Melanocyte-stimulating hormone release-inhibiting factor (MSH-R-IF) is a hypothalamic tripeptide that binds to rat striatum (Kd = 4.69 nM) and has diverse biological activities.1,2,3,4 In vivo, MSH-R-IF (0.1 mg/kg) decreases immobility of mice in the forced swim test, indicating antidepressant-like activity.2 MSH-R-IF (20 mg/kg) increases striatal concentration of dopamine and the dopamine metabolites DOPAC, 3-methoxy tyramine , and homovanillic acid (HVA) in a mouse model of Parkinson's disease induced by MPTP.3 It decreases vacuous chewing movements induced by haloperidol in a rat model of tardive dyskinesia when administered at a dose of 2 mg/kg.4 MSH-R-IF also has anti-opiate effects, reversing analgesia induced by morphine and an enkephalin in mice in a radiant heat tail-flick assay.1
References
1. Pan, W., and Kastin, A.J. From MIF-1 to endomorphin: The Tyr-MIF-1 family of peptides. Peptides 28(12), 2411-2434 (2007).

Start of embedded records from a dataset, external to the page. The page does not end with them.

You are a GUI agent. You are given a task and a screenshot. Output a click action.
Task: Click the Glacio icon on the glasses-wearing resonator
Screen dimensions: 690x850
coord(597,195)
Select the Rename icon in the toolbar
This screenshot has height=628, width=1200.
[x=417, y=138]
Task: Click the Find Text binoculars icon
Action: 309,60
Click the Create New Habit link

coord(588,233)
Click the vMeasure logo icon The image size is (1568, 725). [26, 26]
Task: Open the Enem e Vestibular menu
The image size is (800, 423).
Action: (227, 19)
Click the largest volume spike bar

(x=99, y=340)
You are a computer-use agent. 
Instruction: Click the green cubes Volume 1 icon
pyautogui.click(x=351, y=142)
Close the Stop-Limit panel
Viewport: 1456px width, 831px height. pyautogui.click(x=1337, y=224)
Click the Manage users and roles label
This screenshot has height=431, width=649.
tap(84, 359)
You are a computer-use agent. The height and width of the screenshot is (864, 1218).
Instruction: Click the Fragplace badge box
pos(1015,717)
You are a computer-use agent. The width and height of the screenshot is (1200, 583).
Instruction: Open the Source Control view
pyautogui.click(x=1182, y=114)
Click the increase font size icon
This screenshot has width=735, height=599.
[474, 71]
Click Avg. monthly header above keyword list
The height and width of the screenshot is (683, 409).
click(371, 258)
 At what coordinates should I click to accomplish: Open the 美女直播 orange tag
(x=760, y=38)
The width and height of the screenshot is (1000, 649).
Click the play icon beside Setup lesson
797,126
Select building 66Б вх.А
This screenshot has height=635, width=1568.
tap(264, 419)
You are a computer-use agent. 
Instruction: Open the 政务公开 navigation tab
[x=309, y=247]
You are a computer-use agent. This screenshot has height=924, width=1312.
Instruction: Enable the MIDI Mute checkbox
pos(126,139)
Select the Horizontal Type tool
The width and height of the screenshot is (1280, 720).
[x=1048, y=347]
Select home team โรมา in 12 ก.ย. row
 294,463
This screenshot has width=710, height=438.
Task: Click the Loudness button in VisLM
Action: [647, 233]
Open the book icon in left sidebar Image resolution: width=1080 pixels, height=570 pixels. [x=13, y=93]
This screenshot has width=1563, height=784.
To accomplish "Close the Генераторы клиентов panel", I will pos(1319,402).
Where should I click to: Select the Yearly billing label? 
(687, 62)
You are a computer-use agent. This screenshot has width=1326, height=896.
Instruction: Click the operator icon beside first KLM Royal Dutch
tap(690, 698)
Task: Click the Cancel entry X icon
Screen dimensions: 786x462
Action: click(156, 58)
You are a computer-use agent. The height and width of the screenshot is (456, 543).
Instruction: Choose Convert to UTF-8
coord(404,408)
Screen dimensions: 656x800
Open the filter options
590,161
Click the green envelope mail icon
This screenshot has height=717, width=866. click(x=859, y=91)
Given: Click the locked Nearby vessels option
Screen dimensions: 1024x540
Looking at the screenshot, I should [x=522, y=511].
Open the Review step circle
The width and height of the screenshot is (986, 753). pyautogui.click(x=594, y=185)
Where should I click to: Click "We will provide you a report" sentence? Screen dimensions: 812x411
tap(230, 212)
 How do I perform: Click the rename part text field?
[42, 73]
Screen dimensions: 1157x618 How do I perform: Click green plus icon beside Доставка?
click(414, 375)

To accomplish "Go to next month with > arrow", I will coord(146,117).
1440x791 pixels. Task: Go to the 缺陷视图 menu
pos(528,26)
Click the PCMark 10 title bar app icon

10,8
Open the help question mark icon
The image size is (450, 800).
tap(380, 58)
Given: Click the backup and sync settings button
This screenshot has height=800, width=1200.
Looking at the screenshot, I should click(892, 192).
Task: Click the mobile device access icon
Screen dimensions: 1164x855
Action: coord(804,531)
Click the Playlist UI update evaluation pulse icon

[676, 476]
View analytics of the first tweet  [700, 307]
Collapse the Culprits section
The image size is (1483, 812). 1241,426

2. Kastin, A.J., Abel, D.A., Ehrensing, R.H., et al. Tyr-MIF-1 and MIF-1 are active in the water wheel test for antidepressant drugs. Pharmacol. Biochem. Behav. 21(5), 767-771 (1984).
3. Marcotte, E.R., Chugh, A., Mishra, R.K., et al. Protection against MPTP treatment by an analog of Pro-Leu-Gly-NH2 (PLG, MIF-1). Peptides 19(2), 403-406 (1998).
4. Sharma, S., Paladino, P., Gabriele, J., et al. Pro-Leu-glycinamide and its peptidomimetic, PAOPA, attenuate haloperidol induced vacuous chewing movements in rat: A model of human tardive dyskinesia. Peptides 24(2), 313-319 (2003).